La perspective de faire un album avec une seule chanson gargantuesque était l’un de ces commentaires lancés à la va-vite qui ressemblaient à une blague. Mais lorsque Shinji Sato a émis l’idée, il suivait une trajectoire qui définissait sa vie : rêver grand et le mener à son terme. Longue saison, le magnum opus de 1996 du groupe de rock japonais Fishmans, était une proposition radicale : prendre un morceau existant – le single de six minutes du groupe « Season » – et le transformer en une suite onirique qui élève leur douce psych-pop à des proportions symphoniques. «Quand nous avons fait [Something in the Air], je détestais avoir chaque chanson séparée de la suivante », a déclaré Sato à propos de leur précédent album. « Pourquoi ne pas en faire une seule chanson ? »
N'étant plus limité par des durées d'exécution à un chiffre, le groupe a créé un disque d'une envergure massive mais imprégné de chaleur quotidienne. Un motif de piano envoûtant et une ligne de basse solide comme le roc posent les bases tandis que la voix brillante et naïve de Sato flotte au-dessus. Il a l'air amical, comme un ivrogne affectueux remplissant une pièce d'énergie positive, étirant les syllabes de manière ludique et les livrant avec un charme décontracté. Lorsqu'il ne chante pas, le reste de l'instrumentation respire, se dilate et parfois se détraque. Surtout, Longue saison cela ne ressemble pas à une jam session ; chaque passage est un monde sonore autonome qui sert la logique dérive et rêveuse de la pièce globale.
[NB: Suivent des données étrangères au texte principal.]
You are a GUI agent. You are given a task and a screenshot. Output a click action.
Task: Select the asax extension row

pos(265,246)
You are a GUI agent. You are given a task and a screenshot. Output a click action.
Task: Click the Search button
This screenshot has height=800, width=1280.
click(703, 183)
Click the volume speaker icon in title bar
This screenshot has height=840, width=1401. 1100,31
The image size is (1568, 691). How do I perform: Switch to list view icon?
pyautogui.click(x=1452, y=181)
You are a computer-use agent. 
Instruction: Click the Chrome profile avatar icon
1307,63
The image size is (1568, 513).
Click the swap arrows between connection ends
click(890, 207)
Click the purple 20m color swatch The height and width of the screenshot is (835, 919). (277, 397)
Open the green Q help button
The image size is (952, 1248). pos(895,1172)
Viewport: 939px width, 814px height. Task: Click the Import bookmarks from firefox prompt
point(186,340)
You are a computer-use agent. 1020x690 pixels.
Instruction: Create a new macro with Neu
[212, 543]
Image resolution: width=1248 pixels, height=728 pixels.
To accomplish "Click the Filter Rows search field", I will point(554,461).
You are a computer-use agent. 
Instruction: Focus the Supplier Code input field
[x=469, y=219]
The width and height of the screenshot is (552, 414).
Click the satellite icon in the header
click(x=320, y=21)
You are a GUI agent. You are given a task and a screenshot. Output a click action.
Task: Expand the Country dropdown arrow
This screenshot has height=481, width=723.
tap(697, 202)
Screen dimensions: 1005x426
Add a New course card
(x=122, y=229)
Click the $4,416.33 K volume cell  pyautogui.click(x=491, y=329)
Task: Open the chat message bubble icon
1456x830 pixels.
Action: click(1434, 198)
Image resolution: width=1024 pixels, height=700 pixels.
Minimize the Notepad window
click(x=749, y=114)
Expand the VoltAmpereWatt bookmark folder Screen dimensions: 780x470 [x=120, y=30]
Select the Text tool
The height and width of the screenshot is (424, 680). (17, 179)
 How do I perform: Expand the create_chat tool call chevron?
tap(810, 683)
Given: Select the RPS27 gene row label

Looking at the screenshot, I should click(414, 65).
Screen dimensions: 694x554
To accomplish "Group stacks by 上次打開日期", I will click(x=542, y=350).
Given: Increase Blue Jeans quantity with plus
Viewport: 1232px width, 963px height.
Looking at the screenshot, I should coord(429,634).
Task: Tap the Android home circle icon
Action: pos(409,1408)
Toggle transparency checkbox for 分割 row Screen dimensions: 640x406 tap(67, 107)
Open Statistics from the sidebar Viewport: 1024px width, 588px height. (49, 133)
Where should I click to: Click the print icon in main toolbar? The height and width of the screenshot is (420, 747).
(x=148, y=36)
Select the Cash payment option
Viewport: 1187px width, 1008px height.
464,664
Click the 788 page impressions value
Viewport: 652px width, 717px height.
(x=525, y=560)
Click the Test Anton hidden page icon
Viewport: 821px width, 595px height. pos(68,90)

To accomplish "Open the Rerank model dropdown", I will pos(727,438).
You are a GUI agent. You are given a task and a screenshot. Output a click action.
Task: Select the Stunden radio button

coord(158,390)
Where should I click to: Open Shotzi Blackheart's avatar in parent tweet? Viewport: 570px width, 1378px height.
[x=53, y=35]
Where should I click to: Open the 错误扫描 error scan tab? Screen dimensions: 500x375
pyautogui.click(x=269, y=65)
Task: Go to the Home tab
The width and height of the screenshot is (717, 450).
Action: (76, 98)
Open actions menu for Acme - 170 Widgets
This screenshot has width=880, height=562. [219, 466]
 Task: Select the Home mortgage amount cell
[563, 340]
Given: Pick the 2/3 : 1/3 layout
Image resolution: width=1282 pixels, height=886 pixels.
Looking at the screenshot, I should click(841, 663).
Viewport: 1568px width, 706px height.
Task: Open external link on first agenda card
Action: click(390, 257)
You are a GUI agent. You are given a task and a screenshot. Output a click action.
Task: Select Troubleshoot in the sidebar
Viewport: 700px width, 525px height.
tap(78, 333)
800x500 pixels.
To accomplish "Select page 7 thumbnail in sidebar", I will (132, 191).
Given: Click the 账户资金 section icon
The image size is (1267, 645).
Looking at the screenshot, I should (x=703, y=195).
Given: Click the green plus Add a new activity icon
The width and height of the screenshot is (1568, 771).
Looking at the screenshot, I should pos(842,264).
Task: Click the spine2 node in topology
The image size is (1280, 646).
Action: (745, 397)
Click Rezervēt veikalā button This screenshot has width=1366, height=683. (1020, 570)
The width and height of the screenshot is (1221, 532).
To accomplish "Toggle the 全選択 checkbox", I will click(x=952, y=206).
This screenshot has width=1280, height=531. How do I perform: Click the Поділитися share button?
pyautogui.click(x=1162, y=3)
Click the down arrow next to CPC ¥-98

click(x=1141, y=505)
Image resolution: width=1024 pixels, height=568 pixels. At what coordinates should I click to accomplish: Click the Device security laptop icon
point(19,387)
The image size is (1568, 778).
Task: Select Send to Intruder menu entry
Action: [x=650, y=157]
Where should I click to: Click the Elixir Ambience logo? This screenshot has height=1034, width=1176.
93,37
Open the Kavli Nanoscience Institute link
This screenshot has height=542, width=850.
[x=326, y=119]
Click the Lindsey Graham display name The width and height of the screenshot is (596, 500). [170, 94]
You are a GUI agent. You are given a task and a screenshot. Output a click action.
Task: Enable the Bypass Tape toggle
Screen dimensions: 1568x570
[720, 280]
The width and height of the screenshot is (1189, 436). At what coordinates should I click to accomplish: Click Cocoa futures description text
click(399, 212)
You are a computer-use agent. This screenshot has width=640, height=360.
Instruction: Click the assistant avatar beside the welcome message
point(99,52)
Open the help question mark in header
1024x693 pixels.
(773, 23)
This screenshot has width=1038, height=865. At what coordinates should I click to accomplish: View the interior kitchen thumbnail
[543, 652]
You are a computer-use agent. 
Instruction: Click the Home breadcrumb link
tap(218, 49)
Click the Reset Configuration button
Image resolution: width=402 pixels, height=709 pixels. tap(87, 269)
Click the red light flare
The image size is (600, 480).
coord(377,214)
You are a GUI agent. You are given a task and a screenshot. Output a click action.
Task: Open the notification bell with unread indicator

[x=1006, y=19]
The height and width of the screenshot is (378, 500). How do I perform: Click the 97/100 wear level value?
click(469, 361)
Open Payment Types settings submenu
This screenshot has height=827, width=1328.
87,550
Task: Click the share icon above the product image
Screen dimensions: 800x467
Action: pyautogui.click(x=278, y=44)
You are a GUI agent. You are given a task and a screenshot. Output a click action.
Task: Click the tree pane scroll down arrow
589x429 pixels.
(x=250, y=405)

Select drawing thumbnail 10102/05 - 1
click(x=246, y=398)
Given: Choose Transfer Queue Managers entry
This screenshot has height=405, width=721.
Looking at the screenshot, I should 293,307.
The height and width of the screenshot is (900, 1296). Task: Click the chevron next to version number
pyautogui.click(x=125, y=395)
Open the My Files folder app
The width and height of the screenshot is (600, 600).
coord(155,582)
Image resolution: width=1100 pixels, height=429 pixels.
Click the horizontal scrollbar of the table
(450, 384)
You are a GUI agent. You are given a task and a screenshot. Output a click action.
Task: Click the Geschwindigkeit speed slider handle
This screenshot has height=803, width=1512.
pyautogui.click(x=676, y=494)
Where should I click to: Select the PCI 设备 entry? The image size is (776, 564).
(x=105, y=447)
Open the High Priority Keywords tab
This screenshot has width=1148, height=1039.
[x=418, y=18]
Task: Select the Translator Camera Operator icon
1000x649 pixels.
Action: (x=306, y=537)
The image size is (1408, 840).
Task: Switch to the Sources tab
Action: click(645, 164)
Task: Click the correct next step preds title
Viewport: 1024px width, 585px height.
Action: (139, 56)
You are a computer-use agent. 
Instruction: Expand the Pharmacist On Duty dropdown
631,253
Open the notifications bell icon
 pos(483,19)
Sato, le chanteur, guitariste et leader charismatique de Fishmans, a montré des signes d'ambition et de ténacité nécessaires pour mener à bien un projet à grande échelle comme Longue saison depuis l'enfance. Il était déjà connu au Song Writes Club de l'Université Meiji Gakuin lorsque le batteur Kin-ichi Motegi a assisté à un événement pour les nouveaux étudiants. Motegi était abasourdi : « À partir du moment où il a commencé à chanter, [Sato] avait une aura à un autre niveau. Bientôt, les deux ont commencé à jouer ensemble et en 1987, ils ont formé un groupe, rejoint finalement par le guitariste Kensuke Ojima, le claviériste Hakase-Sun et le bassiste Yuzuru Kashiwabara.
Compte tenu de l’art-pop radical de leur plus grand album, Fishmans a connu des débuts peu propices : ils étaient un groupe de reggae. Au début des années 1990, les artistes japonais exploraient le reggae depuis plus d'une décennie, mais leurs chanteurs avaient un style plus professionnel que le style décousu et enfantin de Sato. Les débuts de Fishmans, 1991 Chappie, ne pleure pas, a échoué commercialement et critiquement, et un single de suivi, qui a également servi de thème pour une émission de télévision de courte durée, n'a pas fait beaucoup mieux. Un journaliste a accusé le groupe de n’avoir « aucune âme reggae ».
Au début de sa carrière, Sato avait écrit ses objectifs, dont beaucoup impliquaient la réussite dans le monde de la musique et sa vie sociale. Il voulait de l'argent, il voulait que les gens entendent ses chansons, il voulait de la popularité auprès des filles. Après que leur premier album et leurs premiers singles n'aient pas réussi à en faire des stars, Sato et le reste du groupe ont commencé à perdre confiance dans l'industrie. Fishmans a dû prendre une décision : allaient-ils se concentrer sur davantage de liens télévisés pour aider aux ventes, ou poursuivre la liberté artistique ? Ils se sont mis d’accord sur ce dernier point. Soudain, Sato a pris une nouvelle direction dans sa vie. «Je ne veux pas faire grand chose», écrit-il dans son journal. « Les médias interfèrent avec les activités créatives. Il y a beaucoup de choses que nous devrions faire sur la scène musicale japonaise.